Members of Black First Land First left their seats to put themselves between Carrim and their leader, who had earlier complained that it was “fascist” of Fubbs to allow MPs to interrupt him and then to warn that he had limited speaking time.

Outside the Good Hope Chamber, Mngxitama reiterated his protest to Carrim that he had called Fubbs’s intervention and not her person fascist.

“Obviously I was taken out of context. I had told her it was fascist of her, not that she was fascist, and she was cool with that and we moved on.

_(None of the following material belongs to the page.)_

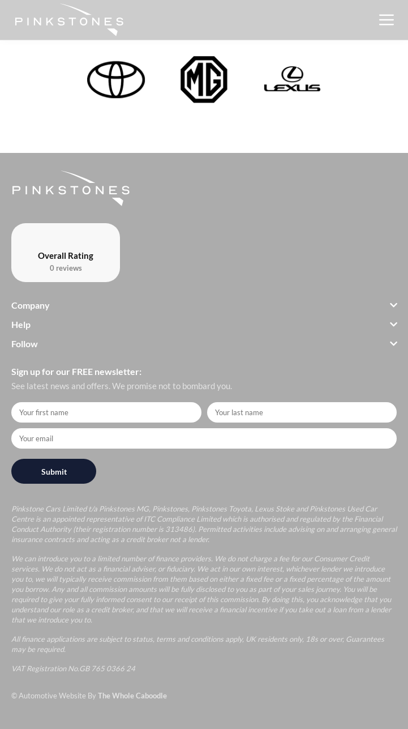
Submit (54, 471)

But now he’s being fascist to behave like that.”

Earlier, Carrim and Mngxitama had sparred verbally over Black First Land First’s contention that the economy was controlled by white monopoly capital because it still controlled the means of production two decades after the fall of apartheid.

Mngxitama insisted that 90 percent of the companies listed on the Johannesburg Stock Exchange should be in black hands, touching on a highly politicised subject that sees actual figures consistently disputed in public debate.

President Jacob Zuma claims only three percent of the shares on the JSE is black-owned while the exchange itself puts black ownership of its top 100 listed companies at 23 percent.

In a presentation to the hearings on Wednesday, JSE CEO Nicky Newton-King spoke of the difficulty of determining black share-holding when national legislation did not require companies to declare the race of members, and urged politicians to encourage growth through policy certainty.

Carrim twice asked Mngxitama whether a particular form of economic dominance would be more acceptable if it were predominantly black.

“Is the challenge not the notion of monopoly itself?” he asked. “Should you not desloganise and give us something a little more concrete?”

Mngxitama dismissed his remark as disingenuous.

“You are trying to delegitimise the struggle against white monopoly capital,” the former Economic Freedom Fighters MP charged.

Carrim also objected to Mngxitama saying that former finance minister Pravin Gordhan, who was fired at the end of March, had blocked economic transformation.

“I find it crass and not relevant to the issue,” Carrim said.

Mngxitama defended Zuma as having the only viable idea on transforming the economy by calling for the “expropriation of white monopoly”, and said slurs against the President or the Guptas were a case of cheap moralising.

He called for a commission of inquiry into banks, which he termed “criminal agents”, and said an investigation should be held to put paid to suggestions that the Guptas operated outside the law.

Mngxitama also came to the defence of Finance Minister Malusi Gigaba’s controversial special adviser, Chris Malikane, saying he was vilified purely for opposing the dominance of white monopoly capital.

“Let us support President Zuma … President Zuma is making the kind of move we need to push this society forward.”

The Black First Land First leader drew sniggers from ANC MPs, with one muttering “you are paid by the Guptas” as he walked past Mngxitama. The Democratic Alliance’s finance spokesman David Maynier echoed the sentiment.

“The Guptas’s foot soldiers, the BLBF movement, came here with ANN7 in tow, to provoke with their so-called Malikane proposals. And they got exactly what they wanted. All it will really achieve is five minutes of fame on ANN7,” he said.